Anatomical shape analysis plays a pivotal role in clinical research and hypothesis testing, where the relationship between form and function is paramount. Correspondence-based statistical shape modeling (SSM) facilitates population-level morphometrics but requires a cumbersome, potentially bias-inducing construction pipeline. Traditional construction pipelines require manual and computationally expensive steps, hindering their widespread use. Furthermore, such methods utilize templates or assumptions (e.g., linearity) that can bias or limit the expressivity of the variation captured by the constructed SSM. Recent advancements in deep learning have streamlined this process in inference by providing SSM prediction directly from unsegmented medical images.

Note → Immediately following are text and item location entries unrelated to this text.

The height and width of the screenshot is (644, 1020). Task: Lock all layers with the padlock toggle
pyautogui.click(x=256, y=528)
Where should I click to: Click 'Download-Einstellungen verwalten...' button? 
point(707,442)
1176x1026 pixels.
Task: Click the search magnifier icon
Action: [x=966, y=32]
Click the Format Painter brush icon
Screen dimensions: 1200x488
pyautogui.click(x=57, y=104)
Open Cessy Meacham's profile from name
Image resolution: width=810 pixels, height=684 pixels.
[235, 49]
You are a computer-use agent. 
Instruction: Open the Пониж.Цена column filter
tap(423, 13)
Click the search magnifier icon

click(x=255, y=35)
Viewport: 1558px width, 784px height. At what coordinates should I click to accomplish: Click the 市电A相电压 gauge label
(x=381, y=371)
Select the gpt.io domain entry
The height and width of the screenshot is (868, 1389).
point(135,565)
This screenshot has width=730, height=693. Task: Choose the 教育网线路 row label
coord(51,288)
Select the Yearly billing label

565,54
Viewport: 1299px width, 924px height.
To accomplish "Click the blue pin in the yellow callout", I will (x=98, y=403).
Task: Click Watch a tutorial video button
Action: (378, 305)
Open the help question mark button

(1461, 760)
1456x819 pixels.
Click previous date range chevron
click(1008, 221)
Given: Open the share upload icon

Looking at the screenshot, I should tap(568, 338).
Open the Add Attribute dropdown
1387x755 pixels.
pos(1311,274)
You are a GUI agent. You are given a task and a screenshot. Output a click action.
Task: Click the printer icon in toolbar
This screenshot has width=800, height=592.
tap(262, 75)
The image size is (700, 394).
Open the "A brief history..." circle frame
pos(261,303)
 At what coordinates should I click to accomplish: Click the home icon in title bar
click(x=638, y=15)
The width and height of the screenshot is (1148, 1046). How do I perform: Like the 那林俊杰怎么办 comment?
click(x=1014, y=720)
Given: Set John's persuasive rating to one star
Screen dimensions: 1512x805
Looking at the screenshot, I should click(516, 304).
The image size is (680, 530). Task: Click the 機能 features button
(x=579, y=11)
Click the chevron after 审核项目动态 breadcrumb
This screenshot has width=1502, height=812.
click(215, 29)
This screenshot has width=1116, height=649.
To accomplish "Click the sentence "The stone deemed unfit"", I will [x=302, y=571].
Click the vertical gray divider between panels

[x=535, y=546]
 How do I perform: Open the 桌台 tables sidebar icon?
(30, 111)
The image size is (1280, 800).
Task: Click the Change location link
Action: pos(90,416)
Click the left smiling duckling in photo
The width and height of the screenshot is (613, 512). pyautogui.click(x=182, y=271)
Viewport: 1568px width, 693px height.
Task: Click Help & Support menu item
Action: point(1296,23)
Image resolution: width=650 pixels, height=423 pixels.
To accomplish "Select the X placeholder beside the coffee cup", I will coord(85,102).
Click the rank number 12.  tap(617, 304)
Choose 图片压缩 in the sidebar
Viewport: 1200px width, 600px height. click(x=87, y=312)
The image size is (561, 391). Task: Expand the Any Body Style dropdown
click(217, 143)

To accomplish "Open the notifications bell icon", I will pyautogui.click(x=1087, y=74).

However, the proposed approaches are fully supervised and require utilizing a traditional SSM construction pipeline to create training data, thus inheriting the associated burdens and limitations. To address these challenges, we introduce a weakly supervised deep learning approach to predict SSM from images using point cloud supervision. Specifically, we propose reducing the supervision associated with the state-of-the-art fully Bayesian variational information bottleneck DeepSSM (BVIB-DeepSSM) model. BVIB-DeepSSM is an effective, principled framework for predicting probabilistic anatomical shapes from images with quantification of both aleatoric and epistemic uncertainties. Whereas the original BVIB-DeepSSM method requires strong supervision in the form of ground truth correspondence points, the proposed approach utilizes weak supervision via point cloud surface representations, which are more readily obtainable. Furthermore, the proposed approach learns correspondence in a completely data-driven manner without prior assumptions about the expected variability in shape cohort. Our experiments demonstrate that this approach yields similar accuracy and uncertainty estimation to the fully supervised scenario while substantially enhancing the feasibility of model training for SSM construction.

摘要

解剖形状分析在临床研究和假设检验中起着关键作用,其中形态与功能之间的关系至关重要。基于对应关系的统计形状建模(SSM)有助于进行群体水平的形态计量学研究,但需要一个繁琐且可能引入偏差的构建流程。传统的构建流程需要手动操作且计算成本高昂,阻碍了它们的广泛应用。此外,此类方法利用模板或假设(例如线性),这可能会使构建的SSM所捕获的变异的表达产生偏差或受到限制。深度学习的最新进展通过直接从未分割的医学图像进行SSM预测,简化了这一推理过程。然而,所提出的方法是完全监督的,并且需要利用传统的SSM构建流程来创建训练数据,从而继承了相关的负担和局限性。为了应对这些挑战,我们引入了一种弱监督深度学习方法,使用点云监督从图像中预测SSM。具体而言,我们提议减少与最先进的全贝叶斯变分信息瓶颈DeepSSM(BVIB - DeepSSM)模型相关的监督。BVIB - DeepSSM是一个有效的、有原则的框架,用于从图像中预测概率性解剖形状,并对偶然不确定性和认知不确定性进行量化。虽然原始的BVIB - DeepSSM方法需要以真实对应点的形式进行强监督,但所提出的方法通过点云表面表示利用弱监督,这种表示更容易获得。此外,所提出的方法以完全数据驱动的方式学习对应关系,而无需对形状队列中的预期变异性进行先验假设。我们的实验表明,这种方法在与完全监督场景产生相似的准确性和不确定性估计的同时,显著提高了用于SSM构建的模型训练的可行性。